__TEXT PROVIDED__.

Logo of Phnom Penh Post newspaper Phnom Penh Post - New deadlock but old tactics, analysts say

New deadlock but old tactics, analysts say

New deadlock but old tactics, analysts say

Ahead of today’s hearing on Cambodia’s record at the UN Human Rights Council in Geneva, opposition figures and analysts said the ruling Cambodian People’s Party has reverted to familiar tactics of post-election suppression.

Analysts yesterday said that the breaking up of Cambodia National Rescue Party-led protests at Freedom Park and a crackdown on garment workers earlier this month echoed the crackdowns following elections in 1998 and 2003.

CNRP spokesman Nhem Ponharith said yesterday he believed that the government’s actions this year hearkened back to these earlier periods of chaos and political instability.

“I think that the recent actions of the CPP have backtracked [the country] to the violent crackdown on the opposition in 1998,” he said.

__OBJECTIVES__.
**1.** In the article on Cambodia's post-election crackdowns, which earlier elections did analysts say the recent crackdowns echoed?
**2.** Please carry on the article on Cambodia's post-election crackdowns from its final sentence.

__DATASET ROWS__.
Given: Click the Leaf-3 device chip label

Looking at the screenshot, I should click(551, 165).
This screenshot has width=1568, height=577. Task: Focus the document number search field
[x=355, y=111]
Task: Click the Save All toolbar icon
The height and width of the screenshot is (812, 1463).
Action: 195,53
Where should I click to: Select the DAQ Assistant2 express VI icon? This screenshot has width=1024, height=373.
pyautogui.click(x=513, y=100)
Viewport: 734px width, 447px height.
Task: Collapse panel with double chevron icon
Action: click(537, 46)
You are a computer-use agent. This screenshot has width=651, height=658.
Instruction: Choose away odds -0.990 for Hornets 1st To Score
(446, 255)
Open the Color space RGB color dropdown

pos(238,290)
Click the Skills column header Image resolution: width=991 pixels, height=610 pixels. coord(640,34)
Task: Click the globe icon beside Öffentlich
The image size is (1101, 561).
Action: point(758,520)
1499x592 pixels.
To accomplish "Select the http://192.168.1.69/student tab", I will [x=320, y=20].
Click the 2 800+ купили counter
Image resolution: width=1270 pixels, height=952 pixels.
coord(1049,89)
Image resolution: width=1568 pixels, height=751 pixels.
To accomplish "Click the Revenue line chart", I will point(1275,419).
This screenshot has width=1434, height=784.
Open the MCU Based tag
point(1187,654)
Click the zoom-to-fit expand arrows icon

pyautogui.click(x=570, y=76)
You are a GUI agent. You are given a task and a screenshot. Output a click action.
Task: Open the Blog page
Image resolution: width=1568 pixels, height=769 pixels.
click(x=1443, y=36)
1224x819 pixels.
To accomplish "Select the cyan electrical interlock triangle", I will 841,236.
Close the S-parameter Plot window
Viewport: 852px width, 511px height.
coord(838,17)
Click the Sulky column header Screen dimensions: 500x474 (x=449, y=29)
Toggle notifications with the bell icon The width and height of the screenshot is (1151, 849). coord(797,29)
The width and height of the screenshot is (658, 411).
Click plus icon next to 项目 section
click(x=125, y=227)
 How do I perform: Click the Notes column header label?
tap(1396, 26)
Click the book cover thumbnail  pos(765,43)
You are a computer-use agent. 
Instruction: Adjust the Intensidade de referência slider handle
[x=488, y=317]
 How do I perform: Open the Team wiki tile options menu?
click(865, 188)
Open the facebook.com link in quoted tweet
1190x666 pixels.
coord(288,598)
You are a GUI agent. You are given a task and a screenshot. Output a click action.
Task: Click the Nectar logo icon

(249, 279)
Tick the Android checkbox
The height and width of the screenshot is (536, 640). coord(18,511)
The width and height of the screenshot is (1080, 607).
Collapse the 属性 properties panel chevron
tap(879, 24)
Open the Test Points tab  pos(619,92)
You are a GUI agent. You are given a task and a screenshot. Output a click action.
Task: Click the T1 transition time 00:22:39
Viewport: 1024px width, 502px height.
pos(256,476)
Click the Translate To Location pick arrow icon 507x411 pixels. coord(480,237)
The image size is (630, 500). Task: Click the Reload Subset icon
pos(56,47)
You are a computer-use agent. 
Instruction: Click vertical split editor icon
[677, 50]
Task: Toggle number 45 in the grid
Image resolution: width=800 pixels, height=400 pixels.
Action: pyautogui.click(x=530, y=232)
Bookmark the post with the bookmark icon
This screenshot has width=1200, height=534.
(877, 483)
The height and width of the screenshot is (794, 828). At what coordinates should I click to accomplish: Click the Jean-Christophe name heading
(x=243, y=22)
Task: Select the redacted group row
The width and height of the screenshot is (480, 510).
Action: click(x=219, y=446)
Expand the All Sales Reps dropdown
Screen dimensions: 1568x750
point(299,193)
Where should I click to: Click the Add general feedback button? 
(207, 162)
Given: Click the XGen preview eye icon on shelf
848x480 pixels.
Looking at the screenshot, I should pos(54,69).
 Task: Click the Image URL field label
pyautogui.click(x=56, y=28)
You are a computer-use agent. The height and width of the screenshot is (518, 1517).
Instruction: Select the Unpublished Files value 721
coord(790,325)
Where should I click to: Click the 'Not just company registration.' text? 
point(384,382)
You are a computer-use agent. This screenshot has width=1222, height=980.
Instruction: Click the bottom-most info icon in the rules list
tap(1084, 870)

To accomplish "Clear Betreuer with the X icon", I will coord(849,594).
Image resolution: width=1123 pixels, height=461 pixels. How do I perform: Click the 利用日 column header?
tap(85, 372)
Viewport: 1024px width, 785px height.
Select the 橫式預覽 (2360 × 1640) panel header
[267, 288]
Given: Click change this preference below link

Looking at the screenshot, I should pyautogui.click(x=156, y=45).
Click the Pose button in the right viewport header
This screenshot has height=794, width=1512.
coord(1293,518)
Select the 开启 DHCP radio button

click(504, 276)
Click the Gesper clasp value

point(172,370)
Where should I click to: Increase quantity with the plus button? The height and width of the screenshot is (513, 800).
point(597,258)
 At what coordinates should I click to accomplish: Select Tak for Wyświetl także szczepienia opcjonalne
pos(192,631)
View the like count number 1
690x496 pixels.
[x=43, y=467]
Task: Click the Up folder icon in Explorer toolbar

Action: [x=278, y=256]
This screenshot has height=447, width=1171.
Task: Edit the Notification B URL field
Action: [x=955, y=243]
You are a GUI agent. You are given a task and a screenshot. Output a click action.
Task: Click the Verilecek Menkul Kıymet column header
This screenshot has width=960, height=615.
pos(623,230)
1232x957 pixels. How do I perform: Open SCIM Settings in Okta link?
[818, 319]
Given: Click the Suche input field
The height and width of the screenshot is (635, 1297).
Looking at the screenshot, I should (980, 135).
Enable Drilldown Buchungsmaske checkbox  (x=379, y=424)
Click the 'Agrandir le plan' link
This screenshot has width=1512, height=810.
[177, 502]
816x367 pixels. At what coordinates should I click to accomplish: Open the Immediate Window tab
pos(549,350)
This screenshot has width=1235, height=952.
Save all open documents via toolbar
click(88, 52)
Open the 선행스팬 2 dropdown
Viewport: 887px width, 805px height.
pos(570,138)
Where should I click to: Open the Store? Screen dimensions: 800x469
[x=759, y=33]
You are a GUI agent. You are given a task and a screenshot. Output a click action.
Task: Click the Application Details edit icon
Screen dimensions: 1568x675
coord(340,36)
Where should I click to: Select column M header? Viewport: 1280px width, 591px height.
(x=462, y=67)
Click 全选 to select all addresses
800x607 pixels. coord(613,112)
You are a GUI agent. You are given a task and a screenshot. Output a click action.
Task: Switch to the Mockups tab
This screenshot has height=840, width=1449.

__RESPONSES TO THE EXERCISE__.
**1.** The elections of 1998 and 2003.

**2.**
“We will continue with the public forums. The latest political environment has turned negative and was [a result of] the failure to decide a date for political negotiations. The previous tactic of the CPP was not appropriate for a modern democracy,” he added.

Koul Panha, executive director of election monitor Comfrel, said the CPP was employing “Cold War tactics” to defeat the opposition movement by force.

“In 1998, the crackdown on peaceful demonstrations resulted in pressure on Funcinpec to form a coalition government, but now it is different and the tactic no longer works because the CNRP did not demand a coalition government,” he said. “The CPP … has had to change tactics.”

Chea Vannath, an independent political and social analyst, said yesterday that the shift from last year’s easing of freedoms after the election was a sign that the ruling party still lacked political maturity.

“What I observe is that there is a lack of maturity in terms of how to implement the democratic process,” she said.

“For any problems, the CPP is still quite keen to use force rather than help to convince people, to lobby. It likes using violence to intimidate protesters more. It’s the same thing as in 1998 and 2003, the same pattern in terms of democratic processes.”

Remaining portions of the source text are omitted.